PROBLEM STATEMENT
Please copy out the entries below exactly, beginning with the line that contains "Given: Choose HTMLにエクスポート from the menu" and ending with the line that contains "The image size is (1369, 915).", and include nothing outside that span.

(Recorded data)
****

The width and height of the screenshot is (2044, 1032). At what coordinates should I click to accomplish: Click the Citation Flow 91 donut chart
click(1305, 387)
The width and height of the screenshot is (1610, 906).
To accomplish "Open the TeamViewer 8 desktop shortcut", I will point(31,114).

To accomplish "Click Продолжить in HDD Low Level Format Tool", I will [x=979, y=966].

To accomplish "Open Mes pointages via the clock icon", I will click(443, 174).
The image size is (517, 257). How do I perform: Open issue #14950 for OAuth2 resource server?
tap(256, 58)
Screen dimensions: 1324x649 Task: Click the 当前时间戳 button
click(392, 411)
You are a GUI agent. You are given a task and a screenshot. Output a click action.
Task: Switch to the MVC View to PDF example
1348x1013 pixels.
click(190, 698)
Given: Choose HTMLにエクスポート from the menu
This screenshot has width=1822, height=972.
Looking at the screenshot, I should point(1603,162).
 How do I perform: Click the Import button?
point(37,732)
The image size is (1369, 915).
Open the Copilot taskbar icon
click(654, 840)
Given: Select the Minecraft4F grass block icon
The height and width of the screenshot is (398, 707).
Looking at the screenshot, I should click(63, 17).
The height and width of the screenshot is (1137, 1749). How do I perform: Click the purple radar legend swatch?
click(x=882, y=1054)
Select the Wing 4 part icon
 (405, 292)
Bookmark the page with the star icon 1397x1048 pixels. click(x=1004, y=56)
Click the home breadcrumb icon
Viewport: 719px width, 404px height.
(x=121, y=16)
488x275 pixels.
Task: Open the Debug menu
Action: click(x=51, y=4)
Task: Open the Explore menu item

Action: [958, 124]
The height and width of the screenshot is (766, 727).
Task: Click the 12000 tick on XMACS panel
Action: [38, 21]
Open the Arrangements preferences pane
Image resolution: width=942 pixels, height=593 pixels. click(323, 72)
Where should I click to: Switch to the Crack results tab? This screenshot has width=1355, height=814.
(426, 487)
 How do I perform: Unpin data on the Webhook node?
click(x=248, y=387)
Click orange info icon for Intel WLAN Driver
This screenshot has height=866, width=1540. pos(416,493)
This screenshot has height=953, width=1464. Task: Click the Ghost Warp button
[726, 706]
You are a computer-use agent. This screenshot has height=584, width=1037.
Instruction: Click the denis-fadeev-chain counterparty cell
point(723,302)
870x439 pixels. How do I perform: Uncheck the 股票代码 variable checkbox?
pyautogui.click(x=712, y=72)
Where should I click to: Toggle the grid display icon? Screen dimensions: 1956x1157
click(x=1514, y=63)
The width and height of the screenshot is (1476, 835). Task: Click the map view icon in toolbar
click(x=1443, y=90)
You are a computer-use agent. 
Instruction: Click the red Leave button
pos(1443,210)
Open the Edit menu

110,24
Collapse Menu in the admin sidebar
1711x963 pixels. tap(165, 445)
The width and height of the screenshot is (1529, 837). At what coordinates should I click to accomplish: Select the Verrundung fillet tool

****

ANSWER TO THIS PROBLEM
Given: Choose HTMLにエクスポート from the menu
This screenshot has width=1822, height=972.
Looking at the screenshot, I should point(1603,162).
 How do I perform: Click the Import button?
point(37,732)
The image size is (1369, 915).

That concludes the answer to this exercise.